== What is expected ==
Retyping should cover only the lines from the one containing "Click the part D formula with 5 sin y" through the final line of the records, with pictures omitted.

== Data extract ==
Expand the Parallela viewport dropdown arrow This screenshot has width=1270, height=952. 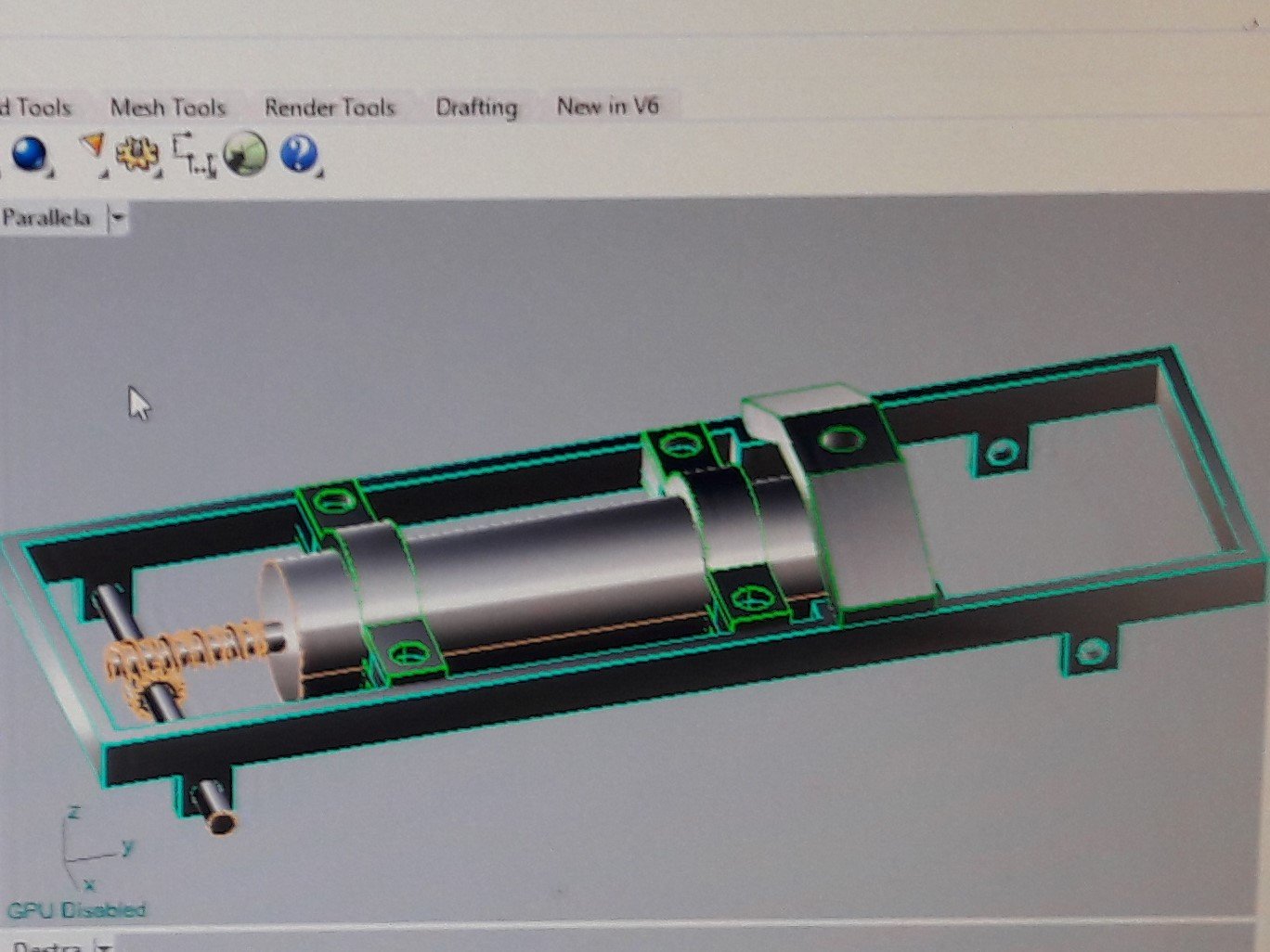tap(118, 219)
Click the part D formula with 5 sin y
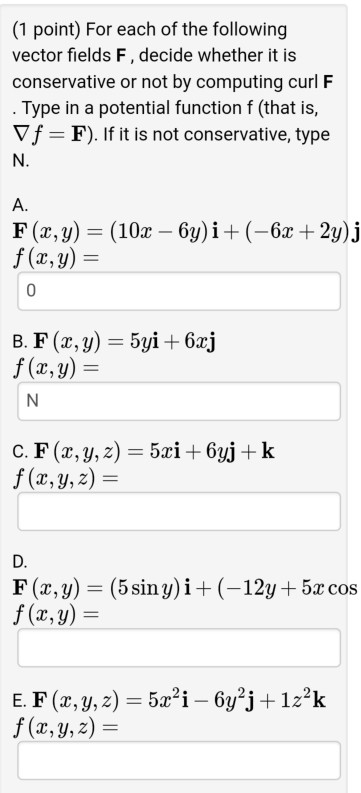Screen dimensions: 361x793 click(x=185, y=588)
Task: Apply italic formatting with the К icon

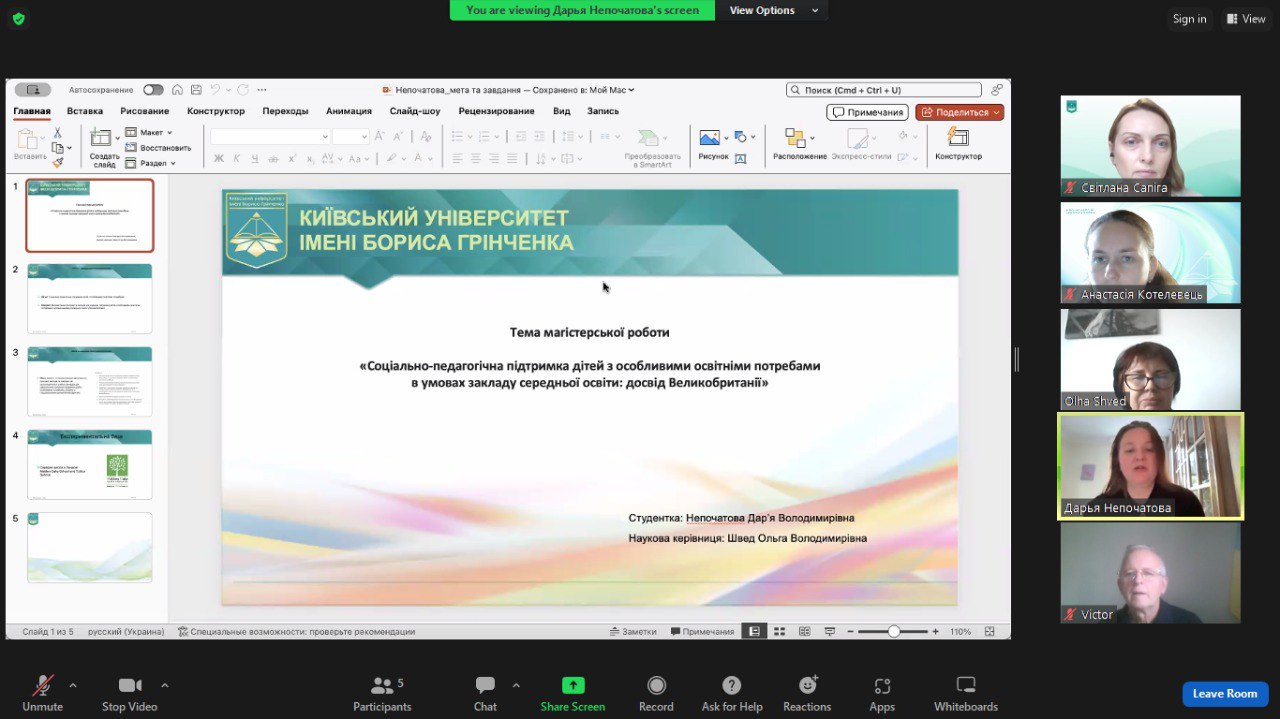Action: click(x=237, y=158)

== Response to this exercise ==
Click the part D formula with 5 sin y
Screen dimensions: 361x793 click(x=185, y=588)
Task: Apply italic formatting with the К icon

Action: click(x=237, y=158)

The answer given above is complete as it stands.